The Holts only lived there two years before selling it to Beverly Goodwin Sousoulas in June, 1971. Beverly had married Frank George Sousoulas, an American military man from Memphis. The two of them moved to Panama under Frank’s diplomatic status, living on the American base for the next couple of years. By 1956, the two of them had since relocated to Memphis and begin their family that resulted in three sons: James, Earl Frank, and Frank George Jr.
Over the next thirty years, Beverly became immersed in Greek culture within the greater Memphis area, and was an active member of Annunciation Greek Orthodox Church, including her work with the longstanding Memphis Greek Culture Food Festival. During this time, Beverly also became very active in the Memphis arts, working with many well-known composers, dancers, musicians, and fine artists. She attended the old Memphis College of Arts, where she met her “adopted fourth son” (as she referred to him), the fine art painter, Jay Worth Allen. In 1990 she sold the property to Betty Brooks. Sadly Ms. Brooks lost the property to foreclosure three years later.
It was then sold to Clementine Brooks in August of 1994. She lived there over two decades before selling it to Joshua Haralson in 2006. Mr. Haralson sold it a year later to David Solecki and Maria GomesSolecki, who have lived here in Central Gardens since that time. Dr. Gomes-Solecki is as professor of microbiology at the University of Tennessee Health Sciences. She is known in the field of Lyme disease research as an expert developer of oral vaccines based on commensal bacteria (i.e. Lactobacillus sp. and E. coli). David Solecki, PhD is a member of the St. Jude faculty with a specialty in Developmental Neurobiology.

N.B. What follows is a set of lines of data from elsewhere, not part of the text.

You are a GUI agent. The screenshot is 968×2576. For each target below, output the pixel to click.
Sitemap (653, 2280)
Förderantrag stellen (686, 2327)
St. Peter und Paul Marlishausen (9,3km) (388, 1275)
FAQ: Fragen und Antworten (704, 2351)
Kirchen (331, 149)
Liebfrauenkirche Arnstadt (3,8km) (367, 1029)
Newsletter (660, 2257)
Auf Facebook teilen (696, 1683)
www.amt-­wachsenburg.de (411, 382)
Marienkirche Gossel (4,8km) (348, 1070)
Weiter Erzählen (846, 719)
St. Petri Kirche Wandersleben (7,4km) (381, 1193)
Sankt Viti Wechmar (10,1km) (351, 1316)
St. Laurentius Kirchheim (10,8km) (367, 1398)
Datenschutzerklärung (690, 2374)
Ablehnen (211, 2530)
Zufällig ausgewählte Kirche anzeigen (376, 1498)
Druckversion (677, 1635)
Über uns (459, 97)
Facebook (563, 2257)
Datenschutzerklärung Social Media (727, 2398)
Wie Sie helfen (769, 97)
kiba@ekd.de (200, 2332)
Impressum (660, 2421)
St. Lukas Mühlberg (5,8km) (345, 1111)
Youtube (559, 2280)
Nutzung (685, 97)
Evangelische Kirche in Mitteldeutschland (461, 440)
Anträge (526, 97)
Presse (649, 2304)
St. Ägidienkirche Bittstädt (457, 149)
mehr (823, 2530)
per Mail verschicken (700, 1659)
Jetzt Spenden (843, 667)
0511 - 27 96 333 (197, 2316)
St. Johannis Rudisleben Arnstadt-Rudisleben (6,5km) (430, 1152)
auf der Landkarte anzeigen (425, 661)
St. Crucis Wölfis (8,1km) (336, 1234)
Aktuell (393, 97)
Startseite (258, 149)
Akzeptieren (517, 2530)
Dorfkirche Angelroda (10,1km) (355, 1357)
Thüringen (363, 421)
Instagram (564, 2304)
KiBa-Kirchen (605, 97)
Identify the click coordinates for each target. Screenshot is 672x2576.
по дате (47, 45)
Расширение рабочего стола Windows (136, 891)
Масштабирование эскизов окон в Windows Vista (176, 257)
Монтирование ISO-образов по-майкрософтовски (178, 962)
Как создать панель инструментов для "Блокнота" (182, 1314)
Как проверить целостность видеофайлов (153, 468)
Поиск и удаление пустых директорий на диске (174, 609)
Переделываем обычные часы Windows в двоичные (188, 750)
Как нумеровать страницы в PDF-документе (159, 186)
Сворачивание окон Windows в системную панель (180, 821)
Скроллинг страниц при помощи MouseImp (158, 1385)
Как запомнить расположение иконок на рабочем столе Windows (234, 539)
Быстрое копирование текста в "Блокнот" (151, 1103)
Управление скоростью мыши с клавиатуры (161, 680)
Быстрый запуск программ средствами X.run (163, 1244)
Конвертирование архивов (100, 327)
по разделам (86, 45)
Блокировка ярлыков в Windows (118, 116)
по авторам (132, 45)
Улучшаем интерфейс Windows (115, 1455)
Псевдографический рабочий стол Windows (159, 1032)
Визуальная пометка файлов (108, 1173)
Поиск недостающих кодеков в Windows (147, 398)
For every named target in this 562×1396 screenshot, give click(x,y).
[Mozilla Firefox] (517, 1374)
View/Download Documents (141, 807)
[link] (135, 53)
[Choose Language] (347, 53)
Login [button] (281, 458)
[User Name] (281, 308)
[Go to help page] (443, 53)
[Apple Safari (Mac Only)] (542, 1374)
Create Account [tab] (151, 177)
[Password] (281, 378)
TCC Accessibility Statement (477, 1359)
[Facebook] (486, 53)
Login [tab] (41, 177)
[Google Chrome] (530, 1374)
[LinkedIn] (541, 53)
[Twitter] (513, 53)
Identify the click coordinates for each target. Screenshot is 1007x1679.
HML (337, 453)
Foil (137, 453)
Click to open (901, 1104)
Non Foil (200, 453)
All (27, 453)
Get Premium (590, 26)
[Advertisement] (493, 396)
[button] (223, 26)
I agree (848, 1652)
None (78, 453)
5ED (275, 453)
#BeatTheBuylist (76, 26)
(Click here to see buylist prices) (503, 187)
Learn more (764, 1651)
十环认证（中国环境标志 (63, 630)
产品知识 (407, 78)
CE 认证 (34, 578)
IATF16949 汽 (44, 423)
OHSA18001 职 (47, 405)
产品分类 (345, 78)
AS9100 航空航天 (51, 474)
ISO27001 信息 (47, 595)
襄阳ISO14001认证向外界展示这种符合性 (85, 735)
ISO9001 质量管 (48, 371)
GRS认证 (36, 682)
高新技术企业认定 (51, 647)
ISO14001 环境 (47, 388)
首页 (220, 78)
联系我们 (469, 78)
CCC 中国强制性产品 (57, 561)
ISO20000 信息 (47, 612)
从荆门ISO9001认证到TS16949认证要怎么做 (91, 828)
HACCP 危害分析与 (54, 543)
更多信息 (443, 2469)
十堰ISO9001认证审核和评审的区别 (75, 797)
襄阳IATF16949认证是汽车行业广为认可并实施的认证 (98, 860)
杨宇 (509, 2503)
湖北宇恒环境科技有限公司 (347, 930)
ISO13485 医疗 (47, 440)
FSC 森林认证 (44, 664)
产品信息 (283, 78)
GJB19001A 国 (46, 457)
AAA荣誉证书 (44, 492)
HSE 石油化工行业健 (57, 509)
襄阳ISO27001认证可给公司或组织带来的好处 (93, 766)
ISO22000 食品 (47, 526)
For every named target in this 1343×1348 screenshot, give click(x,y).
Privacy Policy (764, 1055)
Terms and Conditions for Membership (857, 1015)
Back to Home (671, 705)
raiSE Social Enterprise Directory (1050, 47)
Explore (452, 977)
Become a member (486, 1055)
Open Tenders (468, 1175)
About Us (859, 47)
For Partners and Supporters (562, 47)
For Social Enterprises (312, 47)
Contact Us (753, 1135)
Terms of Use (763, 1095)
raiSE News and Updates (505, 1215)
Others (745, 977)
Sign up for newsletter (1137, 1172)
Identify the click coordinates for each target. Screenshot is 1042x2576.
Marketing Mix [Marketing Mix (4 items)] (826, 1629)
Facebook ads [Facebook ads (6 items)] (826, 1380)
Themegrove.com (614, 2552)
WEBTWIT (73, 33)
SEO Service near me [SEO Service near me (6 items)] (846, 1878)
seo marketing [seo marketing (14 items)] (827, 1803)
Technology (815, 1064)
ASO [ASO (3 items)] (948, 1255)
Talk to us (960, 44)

The c. 1912 Tudor-style house is a great vernacular example of the Eclectic movement which began quietly in the last decades of the 19th century as fashionable, European-trained architects began to design landmark period houses for wealthy clients. The Tudor style is loosely based on a variety of early English building traditions ranging from simple folk houses to Late Medieval palaces. Most of them empathize high-pitched gable roofs and elaborate chimneys but other decorative detailing is drawn from Renaissance or even modern Craftsman traditions.
The Tudor Revival style of domestic building was used for a large proportion of early 20th century suburban houses and apartment buildings throughout newer parts of Memphis. It was particularly fashionable in the Midtown subdivisions. During the 1920s and 1930s only Colonial Revival rivaled it in popularity as a vernacular style.
Distinctive Tudor features on this house include stucco and wood shingle wall cladding, a crenelated parapet bay and an incised porch centered on the second story of the facade, false half-timbering in the front gable and unique rubble stone and stucco columns supporting the porch and port-cochere. The stained glass window on the right side of the porch is derived from the Craftsman tradition. The triple windows are distinctive multi-lightover-one double-hung wood framed.